(Saved entries)
(begin)

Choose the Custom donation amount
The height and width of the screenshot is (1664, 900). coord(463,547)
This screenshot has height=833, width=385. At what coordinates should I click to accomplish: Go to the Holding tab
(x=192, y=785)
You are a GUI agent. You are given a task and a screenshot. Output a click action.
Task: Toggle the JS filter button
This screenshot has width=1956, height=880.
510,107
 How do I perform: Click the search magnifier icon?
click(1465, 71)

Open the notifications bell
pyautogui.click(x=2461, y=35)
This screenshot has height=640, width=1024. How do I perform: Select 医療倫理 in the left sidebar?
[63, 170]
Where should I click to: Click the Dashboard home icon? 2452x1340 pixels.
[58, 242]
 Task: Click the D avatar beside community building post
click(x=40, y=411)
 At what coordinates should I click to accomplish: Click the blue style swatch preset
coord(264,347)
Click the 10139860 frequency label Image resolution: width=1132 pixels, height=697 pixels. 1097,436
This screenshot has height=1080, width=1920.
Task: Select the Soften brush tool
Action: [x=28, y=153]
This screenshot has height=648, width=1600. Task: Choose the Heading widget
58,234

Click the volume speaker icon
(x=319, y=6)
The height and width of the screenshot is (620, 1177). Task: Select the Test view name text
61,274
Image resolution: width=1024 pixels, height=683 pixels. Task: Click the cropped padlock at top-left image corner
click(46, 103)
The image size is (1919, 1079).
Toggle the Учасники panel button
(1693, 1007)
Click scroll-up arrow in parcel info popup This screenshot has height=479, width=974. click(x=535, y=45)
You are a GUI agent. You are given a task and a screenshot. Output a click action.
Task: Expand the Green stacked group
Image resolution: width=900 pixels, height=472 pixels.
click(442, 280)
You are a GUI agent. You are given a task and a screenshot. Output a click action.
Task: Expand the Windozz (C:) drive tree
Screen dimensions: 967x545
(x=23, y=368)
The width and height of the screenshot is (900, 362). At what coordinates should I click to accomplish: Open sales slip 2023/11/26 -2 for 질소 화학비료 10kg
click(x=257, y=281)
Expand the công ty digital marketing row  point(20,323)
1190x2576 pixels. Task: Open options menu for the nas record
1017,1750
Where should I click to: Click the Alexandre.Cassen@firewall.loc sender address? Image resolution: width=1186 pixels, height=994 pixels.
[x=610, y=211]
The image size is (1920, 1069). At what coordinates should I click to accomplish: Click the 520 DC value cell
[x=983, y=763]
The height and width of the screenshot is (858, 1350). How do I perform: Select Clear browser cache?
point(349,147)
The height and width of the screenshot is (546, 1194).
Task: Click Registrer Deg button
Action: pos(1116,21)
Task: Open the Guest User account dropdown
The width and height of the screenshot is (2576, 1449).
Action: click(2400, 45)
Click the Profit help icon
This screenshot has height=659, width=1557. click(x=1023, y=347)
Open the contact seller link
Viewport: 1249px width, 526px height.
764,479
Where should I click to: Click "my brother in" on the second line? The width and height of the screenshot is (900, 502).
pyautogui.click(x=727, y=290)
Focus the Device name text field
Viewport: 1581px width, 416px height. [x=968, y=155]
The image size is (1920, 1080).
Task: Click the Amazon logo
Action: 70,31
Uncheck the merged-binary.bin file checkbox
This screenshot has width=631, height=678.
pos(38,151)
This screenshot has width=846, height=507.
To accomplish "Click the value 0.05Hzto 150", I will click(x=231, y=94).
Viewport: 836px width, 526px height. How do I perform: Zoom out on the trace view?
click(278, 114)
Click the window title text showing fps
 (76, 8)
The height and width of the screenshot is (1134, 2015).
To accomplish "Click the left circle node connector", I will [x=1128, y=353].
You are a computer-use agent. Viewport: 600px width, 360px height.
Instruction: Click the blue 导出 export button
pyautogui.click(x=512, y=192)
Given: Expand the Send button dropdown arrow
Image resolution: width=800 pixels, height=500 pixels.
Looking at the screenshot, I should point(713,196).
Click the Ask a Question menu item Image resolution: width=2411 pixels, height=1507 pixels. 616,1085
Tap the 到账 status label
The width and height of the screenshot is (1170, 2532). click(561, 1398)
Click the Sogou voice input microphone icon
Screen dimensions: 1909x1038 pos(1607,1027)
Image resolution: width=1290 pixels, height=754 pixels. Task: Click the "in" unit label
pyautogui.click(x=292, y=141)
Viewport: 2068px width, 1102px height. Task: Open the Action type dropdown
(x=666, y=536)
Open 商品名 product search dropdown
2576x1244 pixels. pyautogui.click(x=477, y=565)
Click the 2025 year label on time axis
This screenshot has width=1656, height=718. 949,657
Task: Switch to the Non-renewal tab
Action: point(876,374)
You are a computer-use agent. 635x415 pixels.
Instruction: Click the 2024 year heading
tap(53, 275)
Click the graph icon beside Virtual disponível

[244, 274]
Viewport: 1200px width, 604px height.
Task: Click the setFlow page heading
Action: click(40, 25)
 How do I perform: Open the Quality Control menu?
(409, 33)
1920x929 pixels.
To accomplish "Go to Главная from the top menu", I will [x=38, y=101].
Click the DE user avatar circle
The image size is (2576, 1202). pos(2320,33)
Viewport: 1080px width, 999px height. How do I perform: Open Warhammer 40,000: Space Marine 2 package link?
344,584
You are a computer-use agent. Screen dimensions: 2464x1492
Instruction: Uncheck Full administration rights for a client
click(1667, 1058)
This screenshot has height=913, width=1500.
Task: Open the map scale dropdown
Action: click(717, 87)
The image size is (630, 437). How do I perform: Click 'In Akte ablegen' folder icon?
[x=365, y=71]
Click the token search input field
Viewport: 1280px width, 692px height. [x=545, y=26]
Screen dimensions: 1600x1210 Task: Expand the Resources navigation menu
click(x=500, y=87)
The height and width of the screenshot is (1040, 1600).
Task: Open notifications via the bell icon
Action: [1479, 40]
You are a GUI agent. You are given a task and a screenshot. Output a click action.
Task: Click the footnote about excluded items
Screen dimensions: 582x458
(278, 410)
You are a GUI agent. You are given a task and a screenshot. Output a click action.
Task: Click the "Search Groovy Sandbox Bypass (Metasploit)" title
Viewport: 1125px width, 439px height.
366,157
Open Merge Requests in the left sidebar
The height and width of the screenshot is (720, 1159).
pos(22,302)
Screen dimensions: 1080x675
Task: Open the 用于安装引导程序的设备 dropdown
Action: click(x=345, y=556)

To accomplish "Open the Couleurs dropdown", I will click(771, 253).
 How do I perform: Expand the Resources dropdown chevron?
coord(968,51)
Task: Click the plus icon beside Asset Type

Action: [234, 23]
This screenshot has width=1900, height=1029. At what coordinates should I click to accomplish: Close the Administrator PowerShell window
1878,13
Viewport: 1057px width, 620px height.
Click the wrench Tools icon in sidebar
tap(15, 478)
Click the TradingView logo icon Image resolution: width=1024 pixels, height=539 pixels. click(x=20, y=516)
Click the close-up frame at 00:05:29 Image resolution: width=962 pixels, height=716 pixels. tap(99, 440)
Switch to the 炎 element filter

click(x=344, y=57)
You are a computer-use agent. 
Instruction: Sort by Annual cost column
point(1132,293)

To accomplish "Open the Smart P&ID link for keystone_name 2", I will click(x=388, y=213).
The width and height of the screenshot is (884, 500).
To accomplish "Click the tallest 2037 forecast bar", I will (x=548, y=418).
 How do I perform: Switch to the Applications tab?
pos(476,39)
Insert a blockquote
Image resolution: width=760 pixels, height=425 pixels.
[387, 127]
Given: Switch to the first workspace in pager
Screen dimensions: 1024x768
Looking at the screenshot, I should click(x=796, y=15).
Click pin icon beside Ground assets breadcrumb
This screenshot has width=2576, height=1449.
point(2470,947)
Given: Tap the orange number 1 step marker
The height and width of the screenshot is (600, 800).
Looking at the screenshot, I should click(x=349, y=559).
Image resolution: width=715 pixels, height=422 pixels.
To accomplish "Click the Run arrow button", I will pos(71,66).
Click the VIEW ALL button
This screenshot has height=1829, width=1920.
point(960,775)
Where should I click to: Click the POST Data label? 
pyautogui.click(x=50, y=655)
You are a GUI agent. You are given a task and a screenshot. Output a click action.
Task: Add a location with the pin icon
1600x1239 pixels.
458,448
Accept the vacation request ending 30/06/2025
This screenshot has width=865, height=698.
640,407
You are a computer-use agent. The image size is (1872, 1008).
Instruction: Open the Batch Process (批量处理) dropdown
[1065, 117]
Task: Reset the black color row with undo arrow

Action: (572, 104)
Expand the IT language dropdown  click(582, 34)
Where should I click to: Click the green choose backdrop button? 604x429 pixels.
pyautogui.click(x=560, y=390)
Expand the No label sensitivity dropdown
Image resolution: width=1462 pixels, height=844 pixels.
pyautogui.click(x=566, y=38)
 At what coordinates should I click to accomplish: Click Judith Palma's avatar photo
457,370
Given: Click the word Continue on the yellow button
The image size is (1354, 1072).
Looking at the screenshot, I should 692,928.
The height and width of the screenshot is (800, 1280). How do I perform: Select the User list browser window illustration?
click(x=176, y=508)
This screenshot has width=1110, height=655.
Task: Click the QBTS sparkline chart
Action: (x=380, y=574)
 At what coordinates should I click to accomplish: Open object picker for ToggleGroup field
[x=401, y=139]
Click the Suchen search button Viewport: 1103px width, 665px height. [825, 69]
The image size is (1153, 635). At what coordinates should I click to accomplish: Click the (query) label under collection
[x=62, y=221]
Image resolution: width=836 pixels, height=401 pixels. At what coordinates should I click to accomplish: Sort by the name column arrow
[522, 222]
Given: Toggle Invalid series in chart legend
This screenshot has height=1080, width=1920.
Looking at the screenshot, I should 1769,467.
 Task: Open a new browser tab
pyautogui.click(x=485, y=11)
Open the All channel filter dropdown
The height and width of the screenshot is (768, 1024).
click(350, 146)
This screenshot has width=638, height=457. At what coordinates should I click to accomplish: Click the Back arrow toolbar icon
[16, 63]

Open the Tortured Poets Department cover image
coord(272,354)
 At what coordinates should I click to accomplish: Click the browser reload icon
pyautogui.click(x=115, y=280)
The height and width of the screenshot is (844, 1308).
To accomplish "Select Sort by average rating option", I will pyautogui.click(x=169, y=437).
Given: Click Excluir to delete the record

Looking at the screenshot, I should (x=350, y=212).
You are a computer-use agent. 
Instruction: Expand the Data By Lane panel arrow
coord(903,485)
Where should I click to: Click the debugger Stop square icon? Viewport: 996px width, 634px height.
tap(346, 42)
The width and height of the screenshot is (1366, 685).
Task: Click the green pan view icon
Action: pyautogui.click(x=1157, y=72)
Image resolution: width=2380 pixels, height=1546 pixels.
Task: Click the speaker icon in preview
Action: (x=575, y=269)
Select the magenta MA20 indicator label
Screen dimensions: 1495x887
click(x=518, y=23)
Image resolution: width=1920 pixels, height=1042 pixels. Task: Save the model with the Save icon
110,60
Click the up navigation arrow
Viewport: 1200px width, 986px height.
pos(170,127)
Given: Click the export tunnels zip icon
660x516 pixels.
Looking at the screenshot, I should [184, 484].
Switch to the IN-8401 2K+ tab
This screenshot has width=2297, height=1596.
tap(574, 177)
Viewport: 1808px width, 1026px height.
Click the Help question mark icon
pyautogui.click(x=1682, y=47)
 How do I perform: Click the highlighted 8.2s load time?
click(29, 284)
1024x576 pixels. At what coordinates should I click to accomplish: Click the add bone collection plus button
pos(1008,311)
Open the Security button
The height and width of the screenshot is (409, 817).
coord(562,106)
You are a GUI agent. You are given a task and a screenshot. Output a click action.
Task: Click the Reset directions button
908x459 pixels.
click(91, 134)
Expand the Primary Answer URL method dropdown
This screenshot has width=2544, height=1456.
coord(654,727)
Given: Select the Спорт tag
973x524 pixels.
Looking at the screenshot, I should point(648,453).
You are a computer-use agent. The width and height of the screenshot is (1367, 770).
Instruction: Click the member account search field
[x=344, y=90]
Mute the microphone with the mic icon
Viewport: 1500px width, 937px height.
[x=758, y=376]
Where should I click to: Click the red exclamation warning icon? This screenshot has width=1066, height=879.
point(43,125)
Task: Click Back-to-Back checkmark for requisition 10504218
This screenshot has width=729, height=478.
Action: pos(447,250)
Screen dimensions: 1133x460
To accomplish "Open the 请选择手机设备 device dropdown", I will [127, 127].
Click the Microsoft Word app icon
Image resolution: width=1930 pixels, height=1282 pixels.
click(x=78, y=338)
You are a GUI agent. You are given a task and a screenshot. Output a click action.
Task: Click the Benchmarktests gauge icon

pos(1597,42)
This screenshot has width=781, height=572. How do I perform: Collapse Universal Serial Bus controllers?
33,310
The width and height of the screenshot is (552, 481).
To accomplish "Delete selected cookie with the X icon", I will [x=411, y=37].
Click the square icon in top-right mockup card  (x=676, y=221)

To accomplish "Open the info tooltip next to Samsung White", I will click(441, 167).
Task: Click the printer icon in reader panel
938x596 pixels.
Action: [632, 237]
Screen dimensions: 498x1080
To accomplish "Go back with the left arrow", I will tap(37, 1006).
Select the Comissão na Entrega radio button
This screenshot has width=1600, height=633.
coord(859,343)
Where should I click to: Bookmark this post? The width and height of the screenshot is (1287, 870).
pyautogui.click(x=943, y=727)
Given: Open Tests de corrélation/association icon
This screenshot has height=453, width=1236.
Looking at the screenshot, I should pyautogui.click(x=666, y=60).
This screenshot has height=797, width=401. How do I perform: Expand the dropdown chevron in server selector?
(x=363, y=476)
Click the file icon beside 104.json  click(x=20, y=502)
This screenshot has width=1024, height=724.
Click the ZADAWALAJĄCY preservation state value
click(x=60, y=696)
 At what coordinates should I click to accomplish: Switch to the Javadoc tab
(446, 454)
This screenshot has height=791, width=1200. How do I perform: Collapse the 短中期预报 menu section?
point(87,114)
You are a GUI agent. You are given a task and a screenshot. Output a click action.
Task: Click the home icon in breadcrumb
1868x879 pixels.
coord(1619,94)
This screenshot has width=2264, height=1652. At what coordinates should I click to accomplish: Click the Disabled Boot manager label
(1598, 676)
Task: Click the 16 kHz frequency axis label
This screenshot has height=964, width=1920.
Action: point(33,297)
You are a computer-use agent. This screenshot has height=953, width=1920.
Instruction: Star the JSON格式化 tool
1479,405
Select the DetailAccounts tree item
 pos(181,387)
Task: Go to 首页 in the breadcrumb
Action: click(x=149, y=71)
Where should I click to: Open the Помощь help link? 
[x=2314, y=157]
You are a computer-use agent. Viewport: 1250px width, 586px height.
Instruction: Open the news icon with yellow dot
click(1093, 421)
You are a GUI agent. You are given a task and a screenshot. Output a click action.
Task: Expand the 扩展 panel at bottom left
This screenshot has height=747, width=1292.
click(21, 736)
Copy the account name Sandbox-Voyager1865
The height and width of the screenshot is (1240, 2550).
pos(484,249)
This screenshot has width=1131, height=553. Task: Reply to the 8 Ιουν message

(end)

(The exercise) Reproduce the items from the line containing "At what coordinates should I click to accomplish: Click the blue" through the line containing "click(x=257, y=281)", inclusive, and nothing else.

(Reply to the task)
 At what coordinates should I click to accomplish: Click the blue style swatch preset
coord(264,347)
Click the 10139860 frequency label Image resolution: width=1132 pixels, height=697 pixels. 1097,436
This screenshot has height=1080, width=1920.
Task: Select the Soften brush tool
Action: [x=28, y=153]
This screenshot has height=648, width=1600. Task: Choose the Heading widget
58,234

Click the volume speaker icon
(x=319, y=6)
The height and width of the screenshot is (620, 1177). Task: Select the Test view name text
61,274
Image resolution: width=1024 pixels, height=683 pixels. Task: Click the cropped padlock at top-left image corner
click(46, 103)
The image size is (1919, 1079).
Toggle the Учасники panel button
(1693, 1007)
Click scroll-up arrow in parcel info popup This screenshot has height=479, width=974. click(x=535, y=45)
You are a GUI agent. You are given a task and a screenshot. Output a click action.
Task: Expand the Green stacked group
Image resolution: width=900 pixels, height=472 pixels.
click(442, 280)
You are a GUI agent. You are given a task and a screenshot. Output a click action.
Task: Expand the Windozz (C:) drive tree
Screen dimensions: 967x545
(x=23, y=368)
The width and height of the screenshot is (900, 362). At what coordinates should I click to accomplish: Open sales slip 2023/11/26 -2 for 질소 화학비료 10kg
click(x=257, y=281)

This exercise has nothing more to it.